Monday, September 5, 2016

The Delhi Deception- Book Review

Book- The Delhi Deception
Author- Elana Sabharwal
Genre- Romantic thriller
Number of pages in the book - 370
Type- Paperback 
Publisher- CreateSpace Independent Publishing

Usually I stay away from love stories since I find them too dramatic and boring. My favorite genre happen to be thrillers, murder mysteries, theology, sci-fi and horror by John Grisham, Agatha Christie, Ashwin Sanghi and Amish Tripathi. This time I opted for a new author to try something different. After all budding artists should be given a fair chance yeah?

PS: The book was NOT sent to me by the author. The review is my personal opinion and not for promotional purpose.

‘The Delhi Deception’ by Elana Sabharwal is a thriller written in the backdrop of Delhi.
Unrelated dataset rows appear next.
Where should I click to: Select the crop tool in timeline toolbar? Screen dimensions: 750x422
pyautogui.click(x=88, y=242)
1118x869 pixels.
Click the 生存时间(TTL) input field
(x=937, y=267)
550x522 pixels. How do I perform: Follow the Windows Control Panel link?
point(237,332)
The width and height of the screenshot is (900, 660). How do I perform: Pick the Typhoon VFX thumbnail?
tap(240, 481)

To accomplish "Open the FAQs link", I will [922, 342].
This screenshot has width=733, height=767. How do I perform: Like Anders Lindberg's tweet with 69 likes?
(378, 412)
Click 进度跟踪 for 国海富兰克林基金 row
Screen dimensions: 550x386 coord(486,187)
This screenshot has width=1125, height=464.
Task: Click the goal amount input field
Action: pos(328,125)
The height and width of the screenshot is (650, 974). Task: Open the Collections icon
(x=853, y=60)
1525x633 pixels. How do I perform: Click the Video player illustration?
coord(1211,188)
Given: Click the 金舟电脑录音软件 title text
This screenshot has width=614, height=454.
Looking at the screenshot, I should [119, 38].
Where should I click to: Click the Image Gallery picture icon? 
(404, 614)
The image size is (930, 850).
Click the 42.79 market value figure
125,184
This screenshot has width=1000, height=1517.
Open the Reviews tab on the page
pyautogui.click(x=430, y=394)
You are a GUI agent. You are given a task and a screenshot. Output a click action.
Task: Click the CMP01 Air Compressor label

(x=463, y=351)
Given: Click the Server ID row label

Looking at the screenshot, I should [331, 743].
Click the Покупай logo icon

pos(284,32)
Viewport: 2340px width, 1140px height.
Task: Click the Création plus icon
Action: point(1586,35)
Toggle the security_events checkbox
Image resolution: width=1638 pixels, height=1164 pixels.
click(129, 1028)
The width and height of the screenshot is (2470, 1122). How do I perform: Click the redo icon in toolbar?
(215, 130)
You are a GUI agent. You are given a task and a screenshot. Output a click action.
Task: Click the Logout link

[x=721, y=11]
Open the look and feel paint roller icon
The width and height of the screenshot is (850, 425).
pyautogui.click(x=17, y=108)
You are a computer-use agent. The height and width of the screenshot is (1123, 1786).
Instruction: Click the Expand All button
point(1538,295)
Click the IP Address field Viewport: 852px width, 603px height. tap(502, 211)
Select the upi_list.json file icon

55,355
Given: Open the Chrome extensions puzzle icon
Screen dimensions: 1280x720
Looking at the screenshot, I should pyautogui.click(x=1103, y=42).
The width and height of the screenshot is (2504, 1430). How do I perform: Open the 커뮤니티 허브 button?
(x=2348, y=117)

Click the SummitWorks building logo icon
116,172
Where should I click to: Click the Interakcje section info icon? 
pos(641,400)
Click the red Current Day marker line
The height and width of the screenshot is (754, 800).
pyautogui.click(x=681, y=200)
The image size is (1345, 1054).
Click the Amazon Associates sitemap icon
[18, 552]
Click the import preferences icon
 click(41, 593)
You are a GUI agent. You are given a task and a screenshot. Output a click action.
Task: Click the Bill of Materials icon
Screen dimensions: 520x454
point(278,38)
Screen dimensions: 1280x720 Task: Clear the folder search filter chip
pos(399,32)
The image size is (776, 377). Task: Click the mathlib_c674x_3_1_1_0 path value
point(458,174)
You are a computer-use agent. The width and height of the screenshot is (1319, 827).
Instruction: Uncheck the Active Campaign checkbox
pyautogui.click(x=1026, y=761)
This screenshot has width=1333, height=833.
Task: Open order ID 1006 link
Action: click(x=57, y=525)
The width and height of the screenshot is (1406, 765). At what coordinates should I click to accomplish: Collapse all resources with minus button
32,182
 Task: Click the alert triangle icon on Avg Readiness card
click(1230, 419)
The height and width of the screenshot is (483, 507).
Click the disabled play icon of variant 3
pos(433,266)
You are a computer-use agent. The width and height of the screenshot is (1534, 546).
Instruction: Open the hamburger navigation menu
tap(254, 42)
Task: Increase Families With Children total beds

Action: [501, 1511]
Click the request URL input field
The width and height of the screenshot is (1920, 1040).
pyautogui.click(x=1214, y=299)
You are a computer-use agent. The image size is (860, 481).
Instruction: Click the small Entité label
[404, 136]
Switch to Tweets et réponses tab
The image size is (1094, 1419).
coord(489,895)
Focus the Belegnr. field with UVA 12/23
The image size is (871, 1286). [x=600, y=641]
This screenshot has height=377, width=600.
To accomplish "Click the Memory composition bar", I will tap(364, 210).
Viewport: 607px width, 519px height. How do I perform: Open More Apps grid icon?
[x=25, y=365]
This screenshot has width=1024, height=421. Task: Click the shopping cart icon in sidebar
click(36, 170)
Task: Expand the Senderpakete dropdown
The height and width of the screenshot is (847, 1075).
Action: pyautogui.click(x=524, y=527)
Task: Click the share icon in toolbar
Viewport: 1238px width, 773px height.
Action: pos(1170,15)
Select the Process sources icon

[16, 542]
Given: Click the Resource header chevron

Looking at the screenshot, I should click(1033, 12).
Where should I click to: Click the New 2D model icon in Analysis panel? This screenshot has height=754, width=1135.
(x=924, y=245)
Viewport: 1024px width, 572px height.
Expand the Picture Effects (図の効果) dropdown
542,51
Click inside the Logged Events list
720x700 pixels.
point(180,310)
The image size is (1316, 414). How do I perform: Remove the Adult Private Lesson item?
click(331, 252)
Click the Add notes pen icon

The plot- Carla, born to an Indian father and South African mother, is a journalist by profession who was born and brought up in South Africa. She is married to Andrew, a war journalist with CNN, posted in Pakistan. Distance keeps the two physically apart and Carla desperately wants to meet him, before she goes to India to meet her father’s family. She gets the shock of her life on finding out Andrew cheating on her. An upset Carla leaves for India and stays with her best friend Elousie.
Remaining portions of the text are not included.